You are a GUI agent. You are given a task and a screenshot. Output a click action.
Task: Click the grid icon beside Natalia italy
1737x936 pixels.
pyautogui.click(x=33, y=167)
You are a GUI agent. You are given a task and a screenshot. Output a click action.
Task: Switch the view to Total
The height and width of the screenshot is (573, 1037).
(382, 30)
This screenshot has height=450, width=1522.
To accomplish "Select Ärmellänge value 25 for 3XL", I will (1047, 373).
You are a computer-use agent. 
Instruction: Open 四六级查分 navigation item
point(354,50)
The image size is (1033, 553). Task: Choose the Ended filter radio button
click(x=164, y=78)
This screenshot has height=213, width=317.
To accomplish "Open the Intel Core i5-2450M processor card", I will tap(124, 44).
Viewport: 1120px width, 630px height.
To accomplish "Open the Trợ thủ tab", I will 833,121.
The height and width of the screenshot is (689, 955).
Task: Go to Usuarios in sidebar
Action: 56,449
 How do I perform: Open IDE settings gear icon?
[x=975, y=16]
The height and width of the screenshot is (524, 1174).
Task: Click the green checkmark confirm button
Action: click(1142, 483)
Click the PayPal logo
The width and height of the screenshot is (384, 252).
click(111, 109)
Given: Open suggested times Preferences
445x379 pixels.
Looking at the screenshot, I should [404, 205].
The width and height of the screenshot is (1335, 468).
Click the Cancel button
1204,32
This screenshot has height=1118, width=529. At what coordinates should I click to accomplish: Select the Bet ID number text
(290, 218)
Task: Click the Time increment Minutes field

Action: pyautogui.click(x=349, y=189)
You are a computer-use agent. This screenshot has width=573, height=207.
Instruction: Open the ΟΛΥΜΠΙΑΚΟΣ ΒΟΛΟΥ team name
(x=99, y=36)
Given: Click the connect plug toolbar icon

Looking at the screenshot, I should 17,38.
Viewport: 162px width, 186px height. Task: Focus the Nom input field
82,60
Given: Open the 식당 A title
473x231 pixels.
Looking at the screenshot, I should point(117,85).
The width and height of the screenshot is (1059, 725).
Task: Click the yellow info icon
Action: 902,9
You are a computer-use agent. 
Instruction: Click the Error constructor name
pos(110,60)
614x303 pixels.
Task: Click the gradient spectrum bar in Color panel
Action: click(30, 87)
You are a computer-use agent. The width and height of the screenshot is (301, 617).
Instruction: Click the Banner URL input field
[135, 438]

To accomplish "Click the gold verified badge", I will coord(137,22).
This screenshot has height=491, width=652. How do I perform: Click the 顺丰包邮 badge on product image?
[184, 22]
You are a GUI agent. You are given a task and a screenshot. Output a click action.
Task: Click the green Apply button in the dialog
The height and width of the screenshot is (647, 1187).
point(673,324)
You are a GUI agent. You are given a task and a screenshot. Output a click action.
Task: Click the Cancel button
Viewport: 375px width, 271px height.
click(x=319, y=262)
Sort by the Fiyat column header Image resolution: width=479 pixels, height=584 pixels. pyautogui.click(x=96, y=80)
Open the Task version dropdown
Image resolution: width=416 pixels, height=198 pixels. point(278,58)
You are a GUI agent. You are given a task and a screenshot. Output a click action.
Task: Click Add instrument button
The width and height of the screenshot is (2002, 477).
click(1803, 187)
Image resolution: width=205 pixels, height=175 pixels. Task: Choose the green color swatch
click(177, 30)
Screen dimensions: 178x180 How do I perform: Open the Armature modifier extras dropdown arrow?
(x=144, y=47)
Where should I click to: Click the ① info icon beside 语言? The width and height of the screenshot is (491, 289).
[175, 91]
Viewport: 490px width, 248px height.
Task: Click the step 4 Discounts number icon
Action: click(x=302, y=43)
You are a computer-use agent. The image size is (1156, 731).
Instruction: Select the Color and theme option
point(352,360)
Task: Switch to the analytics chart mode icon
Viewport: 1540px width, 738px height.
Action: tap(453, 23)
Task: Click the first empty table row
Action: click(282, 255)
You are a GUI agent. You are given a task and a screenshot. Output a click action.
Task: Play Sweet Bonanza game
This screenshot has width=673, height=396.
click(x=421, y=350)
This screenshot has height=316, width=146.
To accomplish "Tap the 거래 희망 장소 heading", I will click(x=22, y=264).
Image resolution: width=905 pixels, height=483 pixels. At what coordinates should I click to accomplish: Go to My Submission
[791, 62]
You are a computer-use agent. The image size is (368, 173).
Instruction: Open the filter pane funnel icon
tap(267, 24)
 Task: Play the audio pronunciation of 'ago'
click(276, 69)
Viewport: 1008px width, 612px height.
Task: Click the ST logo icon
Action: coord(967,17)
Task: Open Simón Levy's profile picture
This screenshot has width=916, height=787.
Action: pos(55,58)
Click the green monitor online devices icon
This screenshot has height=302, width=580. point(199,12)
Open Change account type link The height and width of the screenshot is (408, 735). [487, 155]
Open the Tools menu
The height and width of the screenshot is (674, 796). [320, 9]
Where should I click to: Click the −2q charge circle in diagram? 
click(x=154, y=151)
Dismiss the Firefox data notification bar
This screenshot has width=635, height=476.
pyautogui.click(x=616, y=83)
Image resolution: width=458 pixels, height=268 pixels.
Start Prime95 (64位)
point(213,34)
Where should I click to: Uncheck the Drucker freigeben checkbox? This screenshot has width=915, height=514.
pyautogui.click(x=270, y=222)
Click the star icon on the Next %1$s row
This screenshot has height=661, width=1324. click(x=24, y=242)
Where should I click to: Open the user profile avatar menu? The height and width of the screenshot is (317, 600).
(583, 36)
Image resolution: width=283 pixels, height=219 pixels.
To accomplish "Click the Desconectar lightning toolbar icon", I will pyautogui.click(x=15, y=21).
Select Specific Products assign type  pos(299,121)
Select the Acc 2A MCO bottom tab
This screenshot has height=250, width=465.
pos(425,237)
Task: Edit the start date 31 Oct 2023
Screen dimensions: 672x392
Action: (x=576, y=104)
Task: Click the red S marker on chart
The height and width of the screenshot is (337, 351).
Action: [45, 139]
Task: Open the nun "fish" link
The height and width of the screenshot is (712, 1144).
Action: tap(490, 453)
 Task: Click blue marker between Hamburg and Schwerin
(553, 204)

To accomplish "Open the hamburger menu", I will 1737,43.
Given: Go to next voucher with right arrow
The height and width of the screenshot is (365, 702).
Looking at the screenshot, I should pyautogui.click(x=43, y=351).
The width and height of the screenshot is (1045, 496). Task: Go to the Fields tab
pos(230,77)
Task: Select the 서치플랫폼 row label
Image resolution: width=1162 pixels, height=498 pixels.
══════════════════════════════
◆ **Action item**:
Set down, word for word, only the lines running from the line with "Task: Open the" to the last line of the listing above. Both of those lines belong in your answer.

◆ **Task answer**:
Task: Open the nun "fish" link
The height and width of the screenshot is (712, 1144).
Action: tap(490, 453)
 Task: Click blue marker between Hamburg and Schwerin
(553, 204)

To accomplish "Open the hamburger menu", I will 1737,43.
Given: Go to next voucher with right arrow
The height and width of the screenshot is (365, 702).
Looking at the screenshot, I should pyautogui.click(x=43, y=351).
The width and height of the screenshot is (1045, 496). Task: Go to the Fields tab
pos(230,77)
Task: Select the 서치플랫폼 row label
Image resolution: width=1162 pixels, height=498 pixels.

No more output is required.